46 of 48 people found the following review helpful
A Portrait of a Fascinating Bibliomaniac June 11 2005
By Rebecca of Amazon - Published on Amazon.com
Format: Paperback
"My library is in the third story of a tower; on the first is my chapel, on the second a bedroom with ante-chambers, where I often lie to be alone; and above it there is a great wardrobe...Adjoining my library is a very neat little room, in which a fire can be laid in winter, and which is pleasantly lighted by a window." Montaigne, On Three Kinds of Relationships

From the start, Montaigne (1533-1592) shows his great love of writing about life and his ultimate pleasure: exercising his mind through the discussion of philosophy.

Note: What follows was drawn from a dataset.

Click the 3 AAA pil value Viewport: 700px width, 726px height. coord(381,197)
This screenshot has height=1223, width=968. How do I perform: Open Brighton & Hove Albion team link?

He also loved to point out incongruity and excelled in making logical conclusions.

His honesty seems to be his most attractive quality as he addresses the horror and beauty of life. At times he seems to almost be a reporter describing experience, detached and unemotional. Then when he delves into friendship he shows a new depth of emotion.

"There is no action or thought of mine in which I do not miss him, as he would have missed me. For just as he infinitely surpassed me in every other talent and virtue, so did he also in the duties of friendship." ~Montaigne, On Friendship

Montaigne's writing is at times a history lesson. He draws from the writings of Ovid, Cicero, Horace, Socrates, Plato, Seneca, Virgil and Petrarch.

His topics are fascinating and get even more interesting when he talks about the custom of wearing clothes, the Platonic paradox or why churches use incense. He explores the power of the imagination, truth and error, friendship, why civilized man is at times no better than a savage in his actions and freely discusses his ideas about education.

I must say that when he discusses books, this topic overflows and ends up in other essays. So, while the chapter on books may seem short, you will still find some excellent quotes later on while reading about the three kinds of relationships or "On Physiognomy," which seems to be more about the plague and death being inevitable and how philosophers contemplate death as a life-long exercise.

I learned a great deal about Socrates and how the Athenians felt when he died and that swans sing when they die. It all seems unrelated, but somehow Montaigne casually introduces topic after topic with great intellectual flair. Finally we happen upon his survival when captured by a band of horsemen. Then, we understand why he has titled this chapter "Physiognomy," because he is saved by the kind look on his face and his firmness of speech.

We also learn about his beautiful library. Later he discusses topics of interest like how Emperors built huge arenas that could be filled with deep water filled with sea monsters. These topics all seem related to his love of research.

While he discusses history at length and loves to add in quotes, he is also a keen observer of human nature. He sees life so clearly and freely says what most people fear will offend. Like that when we find a fault in other people, it might be a fault in our character or how strong we have to be to handle being criticized and why there are remarkable proofs of friendship when someone gives constructive criticism. Of course, many would not agree with this, although our friends do see us rather clearly.

"One must learn to endure what one cannot avoid," becomes more relevant near the end when Montaigne faces his own death. He discusses life so casually and even tells us about what he loves to eat and still doesn't enjoy. Life's simple pleasures are still of utmost importance even when he is suffering greatly with illness.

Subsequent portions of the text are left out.